Exercise requirements | From the entries that follow, reproduce exactly and only the lines from the line with "2021年7月 (22, 2089)" to the line with "Screenshot is 1280x2058.", endpoints included.

Information supplied |

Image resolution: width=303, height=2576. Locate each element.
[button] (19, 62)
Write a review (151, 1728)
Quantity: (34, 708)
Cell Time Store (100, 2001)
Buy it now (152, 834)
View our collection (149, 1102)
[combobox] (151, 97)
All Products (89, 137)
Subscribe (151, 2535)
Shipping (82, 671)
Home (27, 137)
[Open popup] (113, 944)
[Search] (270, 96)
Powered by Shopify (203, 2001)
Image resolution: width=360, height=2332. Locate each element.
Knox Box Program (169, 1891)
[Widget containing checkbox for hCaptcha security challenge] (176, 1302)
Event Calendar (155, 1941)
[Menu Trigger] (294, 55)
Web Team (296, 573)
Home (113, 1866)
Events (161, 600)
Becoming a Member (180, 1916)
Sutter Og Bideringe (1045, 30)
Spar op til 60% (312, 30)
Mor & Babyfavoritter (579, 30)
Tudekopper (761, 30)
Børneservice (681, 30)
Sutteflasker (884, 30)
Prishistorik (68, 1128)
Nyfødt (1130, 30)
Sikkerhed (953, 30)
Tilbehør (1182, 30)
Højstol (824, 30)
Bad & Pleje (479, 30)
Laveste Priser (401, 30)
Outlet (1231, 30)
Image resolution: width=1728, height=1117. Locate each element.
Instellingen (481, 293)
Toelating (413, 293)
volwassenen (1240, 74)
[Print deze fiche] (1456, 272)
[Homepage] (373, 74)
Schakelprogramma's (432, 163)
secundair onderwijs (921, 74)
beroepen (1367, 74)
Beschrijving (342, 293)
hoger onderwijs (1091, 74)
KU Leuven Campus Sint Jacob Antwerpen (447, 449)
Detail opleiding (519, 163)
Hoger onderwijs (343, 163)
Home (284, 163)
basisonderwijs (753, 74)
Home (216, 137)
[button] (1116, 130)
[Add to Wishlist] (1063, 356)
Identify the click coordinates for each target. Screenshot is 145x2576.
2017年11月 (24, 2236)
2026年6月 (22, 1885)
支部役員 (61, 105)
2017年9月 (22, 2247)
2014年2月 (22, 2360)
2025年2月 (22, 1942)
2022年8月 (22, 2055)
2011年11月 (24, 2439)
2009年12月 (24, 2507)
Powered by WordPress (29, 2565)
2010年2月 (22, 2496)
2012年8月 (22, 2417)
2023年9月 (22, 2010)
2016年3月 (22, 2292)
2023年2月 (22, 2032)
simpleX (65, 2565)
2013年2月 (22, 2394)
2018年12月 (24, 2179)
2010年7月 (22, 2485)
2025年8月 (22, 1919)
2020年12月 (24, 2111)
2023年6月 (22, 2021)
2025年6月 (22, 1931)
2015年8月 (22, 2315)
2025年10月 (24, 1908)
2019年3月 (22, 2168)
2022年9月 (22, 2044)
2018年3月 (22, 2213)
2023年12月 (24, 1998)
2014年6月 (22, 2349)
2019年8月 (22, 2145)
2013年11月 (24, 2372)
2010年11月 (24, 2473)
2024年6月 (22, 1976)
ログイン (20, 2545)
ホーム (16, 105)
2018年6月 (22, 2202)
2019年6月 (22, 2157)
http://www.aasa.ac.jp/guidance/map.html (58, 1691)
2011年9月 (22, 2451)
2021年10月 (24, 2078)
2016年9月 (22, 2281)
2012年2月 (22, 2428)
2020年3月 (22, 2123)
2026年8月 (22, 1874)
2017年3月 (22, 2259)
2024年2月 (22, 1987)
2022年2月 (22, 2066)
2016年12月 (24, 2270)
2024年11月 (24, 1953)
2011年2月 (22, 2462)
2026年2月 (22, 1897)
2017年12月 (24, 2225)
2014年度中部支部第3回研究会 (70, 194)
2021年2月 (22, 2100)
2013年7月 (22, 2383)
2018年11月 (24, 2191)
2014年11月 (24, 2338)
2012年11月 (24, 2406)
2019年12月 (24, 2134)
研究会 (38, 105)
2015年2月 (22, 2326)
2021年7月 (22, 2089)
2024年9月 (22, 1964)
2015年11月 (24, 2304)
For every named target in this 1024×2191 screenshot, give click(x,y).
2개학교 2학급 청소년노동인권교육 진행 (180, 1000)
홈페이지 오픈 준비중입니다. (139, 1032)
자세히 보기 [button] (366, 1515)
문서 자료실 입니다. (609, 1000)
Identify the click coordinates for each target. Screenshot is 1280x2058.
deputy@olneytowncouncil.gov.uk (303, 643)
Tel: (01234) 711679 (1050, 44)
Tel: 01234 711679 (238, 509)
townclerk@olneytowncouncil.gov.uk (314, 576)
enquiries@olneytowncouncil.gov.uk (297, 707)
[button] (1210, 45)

Response |
2021年7月 (22, 2089)
2024年9月 (22, 1964)
2015年11月 (24, 2304)
For every named target in this 1024×2191 screenshot, give click(x,y).
2개학교 2학급 청소년노동인권교육 진행 (180, 1000)
홈페이지 오픈 준비중입니다. (139, 1032)
자세히 보기 [button] (366, 1515)
문서 자료실 입니다. (609, 1000)
Identify the click coordinates for each target. Screenshot is 1280x2058.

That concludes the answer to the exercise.